**Work instruction:** With pictures removed, output every record below exactly as written.

**Material for this exercise:**
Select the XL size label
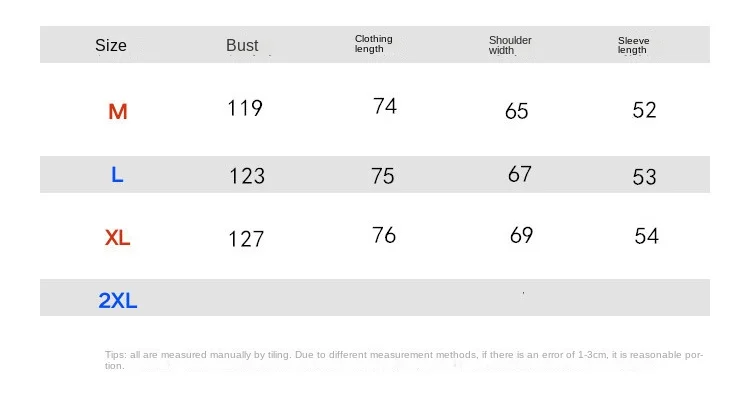 (x=118, y=238)
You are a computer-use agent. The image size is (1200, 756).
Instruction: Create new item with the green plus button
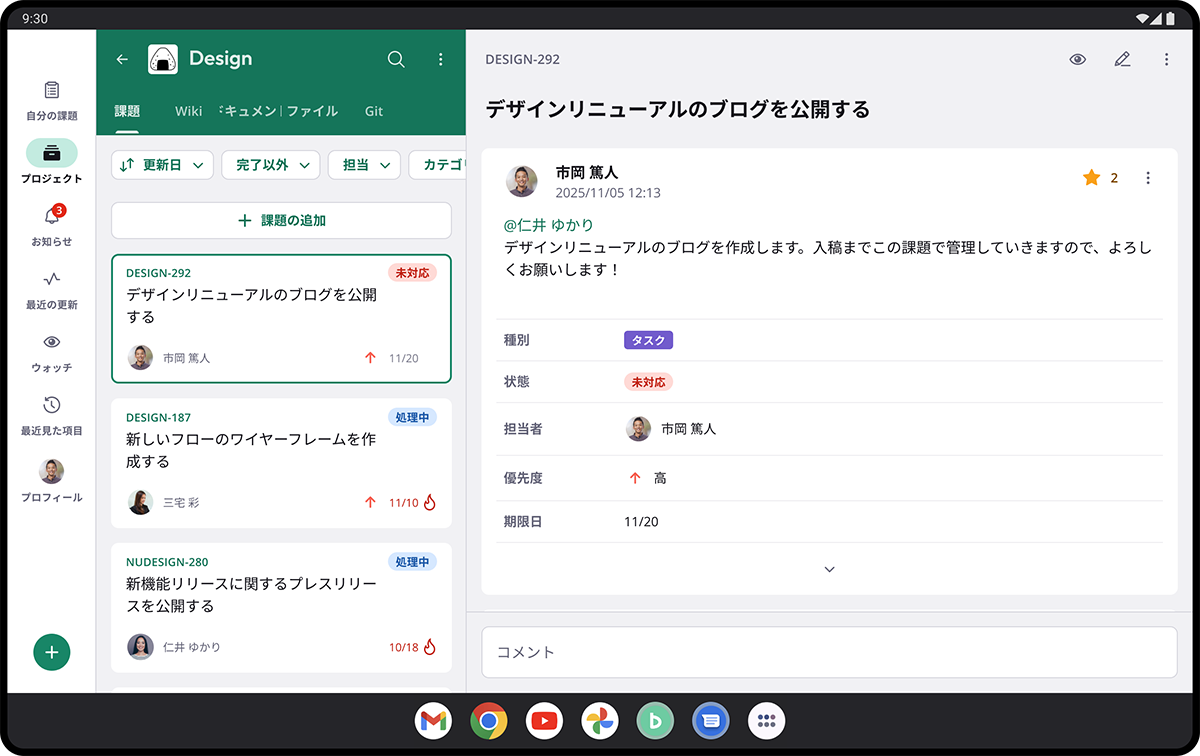[x=51, y=652]
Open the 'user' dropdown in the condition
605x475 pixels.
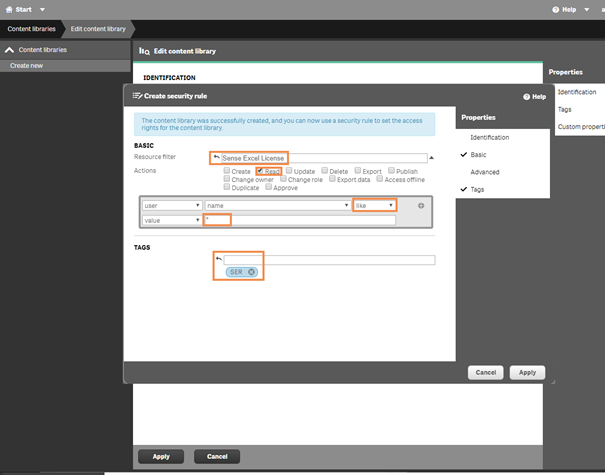point(171,205)
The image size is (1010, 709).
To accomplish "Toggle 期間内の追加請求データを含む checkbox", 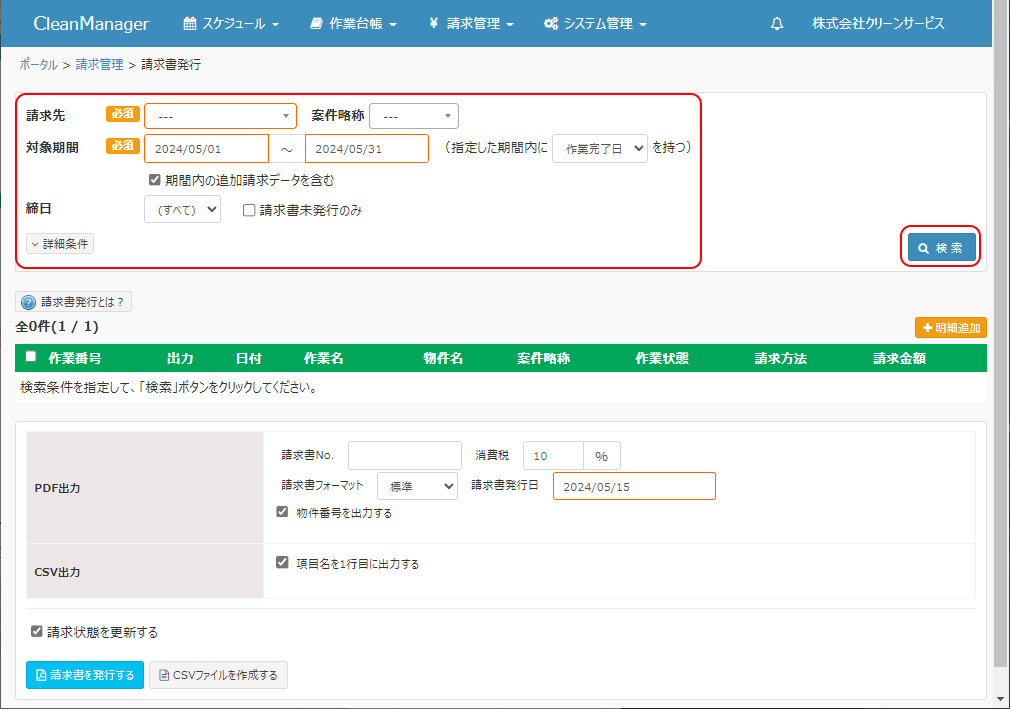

**Exercise solution:**
Select the XL size label
 (x=118, y=238)
You are a computer-use agent. The image size is (1200, 756).
Instruction: Create new item with the green plus button
[x=51, y=652]
Open the 'user' dropdown in the condition
605x475 pixels.
point(171,205)
The image size is (1010, 709).
To accomplish "Toggle 期間内の追加請求データを含む checkbox", 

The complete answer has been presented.